Both were caught on mirrolure.
Hope this helps someone.


----------



## Zigh (May 2, 2002)

*Fantastic!!!*

That is a great report and maiden voyage for your new ride!! Those Speck's are handsome fish and especially at that size... Good Luck pulling paper and enjoy the meal that will follow after weigh in(my guess 4-5 1/4lbs.) Hope they are FAT for ya..... I need a day off to go fish... What was the water clarity like and water conditions?? Rough as a cobb early on in the day in Hampton. THANKS for the report and Fish On!!

Zigh
><((((*>


----------



## reelax84 (Jun 27, 2007)

sounds like a good first trip, thanks for the report!


----------



## pjv (Nov 10, 2006)

Zigh, would say the water was pretty clear, was able to see the bottom in about 6 feet of water... it wasn't really rough, just windy. hope it helps!


----------



## Zigh (May 2, 2002)

Thanx again..... I Need to get out SOON!!!!! Speck's are my favorite Yak quarry thus far... Water sounds like it looked real pretty... See much bait; crabs, mullet, etc.? Fish On

Zigh
><((((*>


----------



## pjv (Nov 10, 2006)

saw some small fish jumping... but didn't get a good look at them... did not see any crabs, but that place just looks fishy. and it was!


----------



## Zigh (May 2, 2002)

Good deal... Much appreciate the info!!!!

:fishing:


----------



## RuddeDogg (Mar 20, 2004)

Good work. Congrats.


----------



## Fireball (Aug 15, 2005)

Hey PJ Outstanding !!! By the way, I'm curious...did you catch them on the rods and reels that you picked up at my house on Saturday at my garage sale ?? Hope to join you out there real soon..... Howie


----------



## pjv (Nov 10, 2006)

No haven't taken the new toys out yet, but they were fun to catch on that teramar rod. hope to be out there with you when you are ready!


----------



## Fishman (Apr 23, 2000)

A 24" spec is a release citation.
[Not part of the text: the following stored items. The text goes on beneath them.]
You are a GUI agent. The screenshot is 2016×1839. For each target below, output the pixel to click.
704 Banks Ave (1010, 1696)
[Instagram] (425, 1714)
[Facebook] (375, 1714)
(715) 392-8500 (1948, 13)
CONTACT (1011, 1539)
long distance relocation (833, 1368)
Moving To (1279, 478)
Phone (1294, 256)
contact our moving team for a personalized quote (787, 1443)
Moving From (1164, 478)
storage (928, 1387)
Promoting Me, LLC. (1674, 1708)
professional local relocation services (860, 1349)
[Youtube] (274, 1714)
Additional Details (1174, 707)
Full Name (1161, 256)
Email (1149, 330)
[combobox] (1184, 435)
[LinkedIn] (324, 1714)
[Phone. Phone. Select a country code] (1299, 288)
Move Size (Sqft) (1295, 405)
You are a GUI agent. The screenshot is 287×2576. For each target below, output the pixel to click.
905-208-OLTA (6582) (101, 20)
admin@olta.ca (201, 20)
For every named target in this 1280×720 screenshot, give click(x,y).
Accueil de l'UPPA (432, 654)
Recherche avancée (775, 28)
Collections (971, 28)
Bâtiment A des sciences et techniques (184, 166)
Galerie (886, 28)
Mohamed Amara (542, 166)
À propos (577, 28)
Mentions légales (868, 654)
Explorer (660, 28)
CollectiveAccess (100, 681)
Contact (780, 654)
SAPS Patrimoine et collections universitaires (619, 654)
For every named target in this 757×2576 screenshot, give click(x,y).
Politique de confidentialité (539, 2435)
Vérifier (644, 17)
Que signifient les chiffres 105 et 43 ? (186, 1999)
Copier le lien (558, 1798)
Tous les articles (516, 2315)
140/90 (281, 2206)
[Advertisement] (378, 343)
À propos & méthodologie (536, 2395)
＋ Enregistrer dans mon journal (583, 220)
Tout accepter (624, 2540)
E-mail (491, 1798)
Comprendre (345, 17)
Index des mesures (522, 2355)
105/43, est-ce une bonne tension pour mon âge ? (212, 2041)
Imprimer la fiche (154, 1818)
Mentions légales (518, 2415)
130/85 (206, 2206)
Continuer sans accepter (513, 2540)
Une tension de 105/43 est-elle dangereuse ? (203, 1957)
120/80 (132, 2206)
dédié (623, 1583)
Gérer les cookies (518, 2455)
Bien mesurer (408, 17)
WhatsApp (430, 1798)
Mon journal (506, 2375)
Perty werk on the maiden voyage and getting some slime on the boat.


----------



## pjv (Nov 10, 2006)

Went to have the two specks weighed... one ended up a citation! pretty excited about that. i'll be back this afternoon!


----------



## pjv (Nov 10, 2006)

*picture*


----------



## uncdub13 (Aug 9, 2003)

purdy fish


----------



## pjv (Nov 10, 2006)

thanks ryan...
just started photobucket so that it would be easier to post. but you were ahead of me! thanks a lot.
PJ


----------



## jay b (Dec 1, 2002)

Pretty work PJ !! I'm like Zigh they are one of my favorite targets as well and that size fish is perfect for the stuff and bake !!


----------